Task statement
Quote word for word the lines starting at the line with "Task: Click the printer icon" and ending at the final line of the entries. Leave out any pictures.

(Dataset records begins)

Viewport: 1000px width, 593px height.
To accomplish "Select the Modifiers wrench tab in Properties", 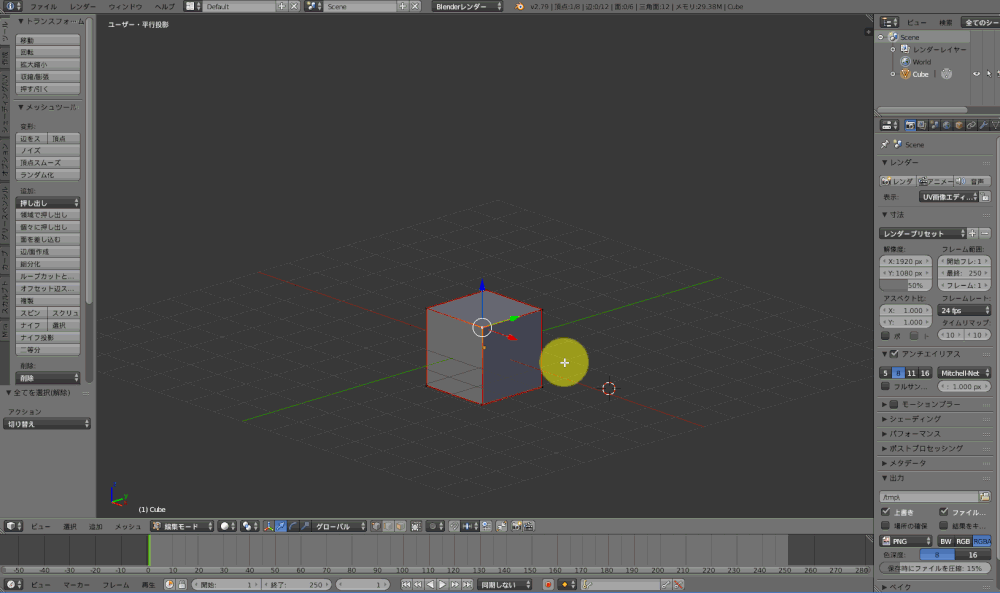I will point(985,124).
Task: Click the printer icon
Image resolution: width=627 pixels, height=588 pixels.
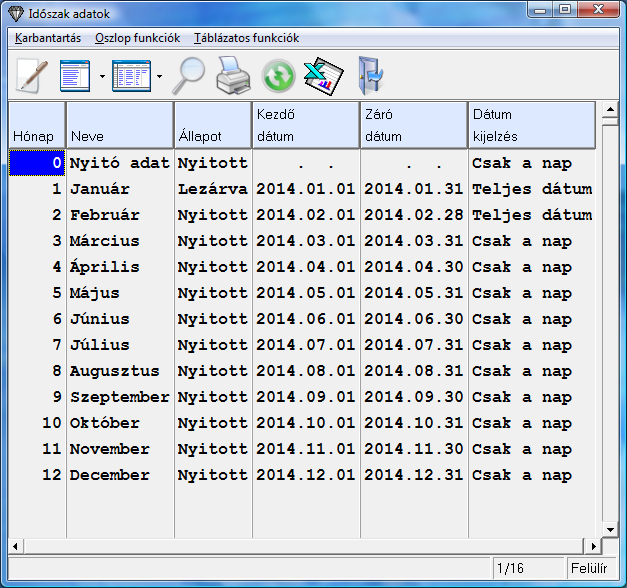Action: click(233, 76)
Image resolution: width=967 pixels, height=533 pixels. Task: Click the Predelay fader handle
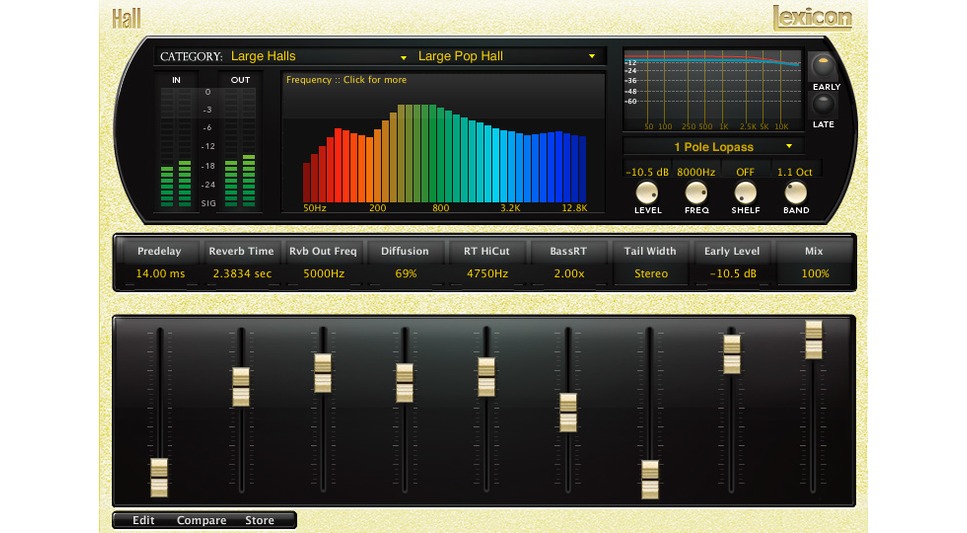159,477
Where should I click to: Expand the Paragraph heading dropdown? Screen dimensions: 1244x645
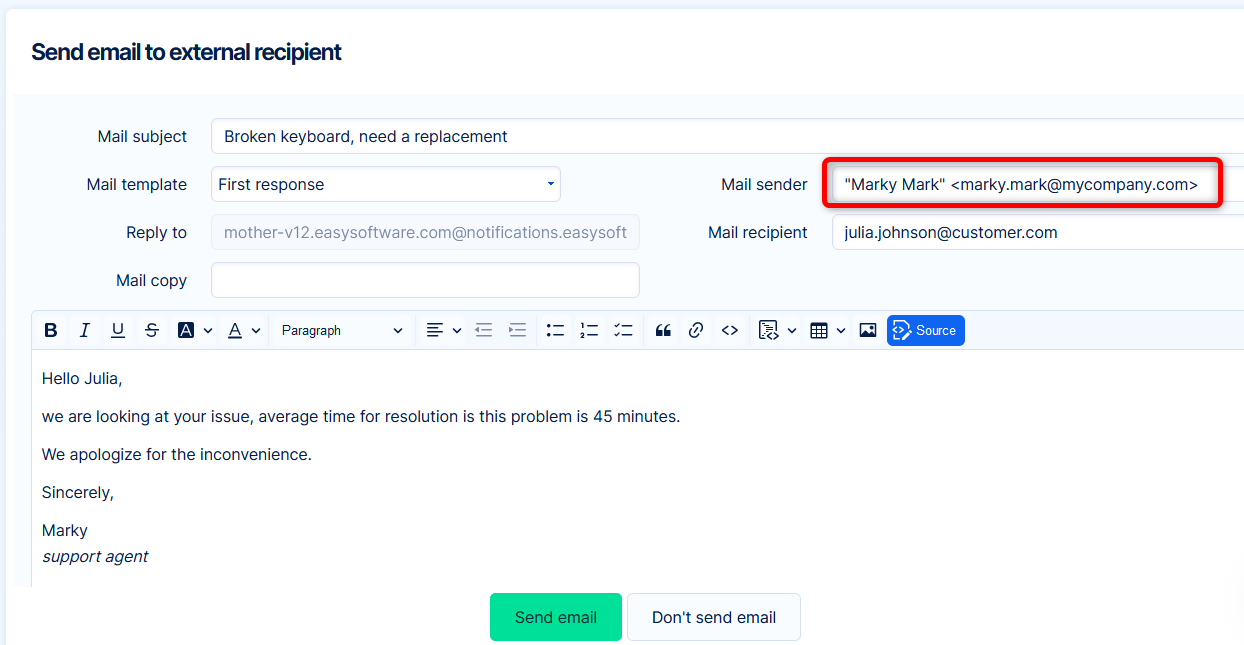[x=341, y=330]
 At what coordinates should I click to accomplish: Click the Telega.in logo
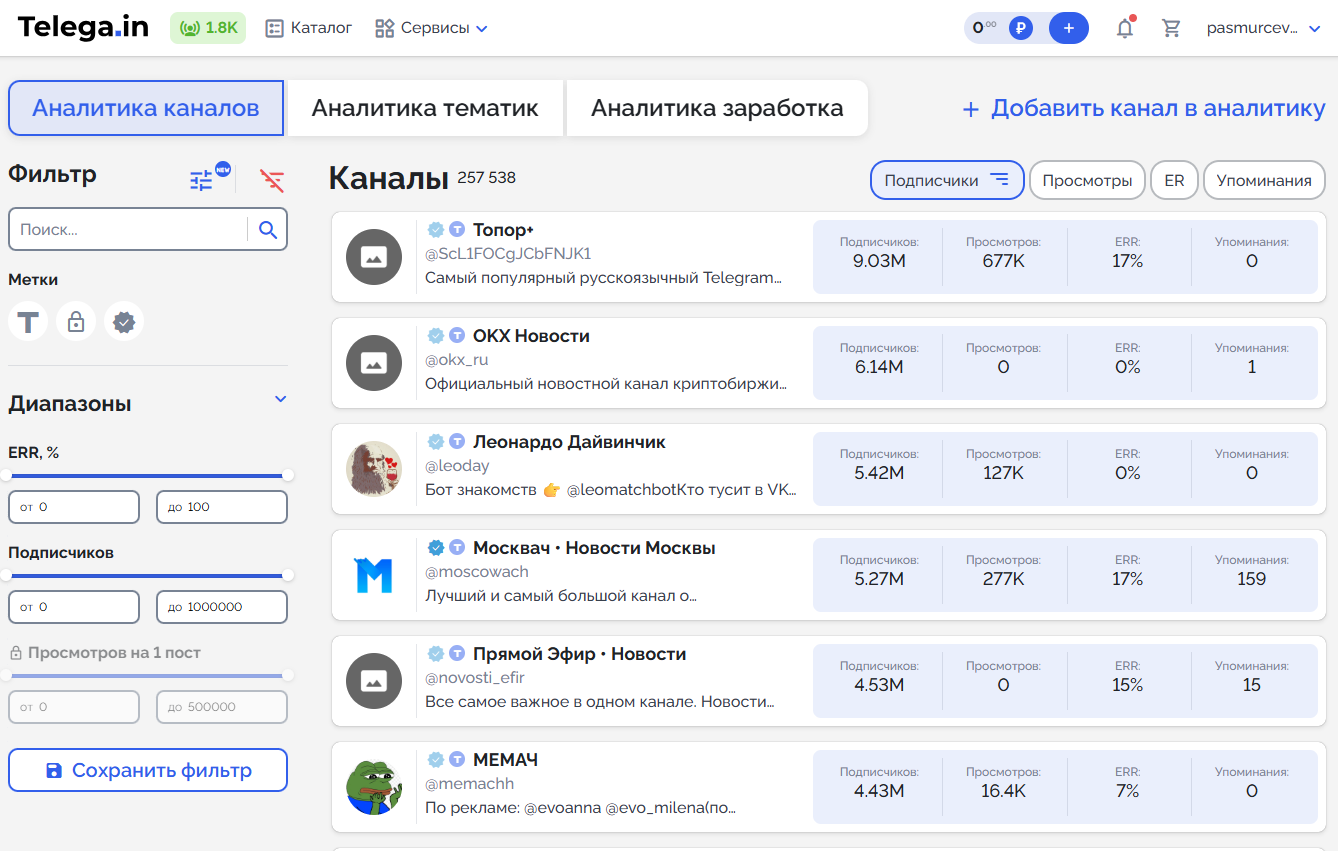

(Dataset records ends)

The answer
Task: Click the printer icon
Image resolution: width=627 pixels, height=588 pixels.
Action: click(233, 76)
Image resolution: width=967 pixels, height=533 pixels. Task: Click the Predelay fader handle
159,477
Where should I click to: Expand the Paragraph heading dropdown? Screen dimensions: 1244x645
[x=341, y=330]
 At what coordinates should I click to accomplish: Click the Telega.in logo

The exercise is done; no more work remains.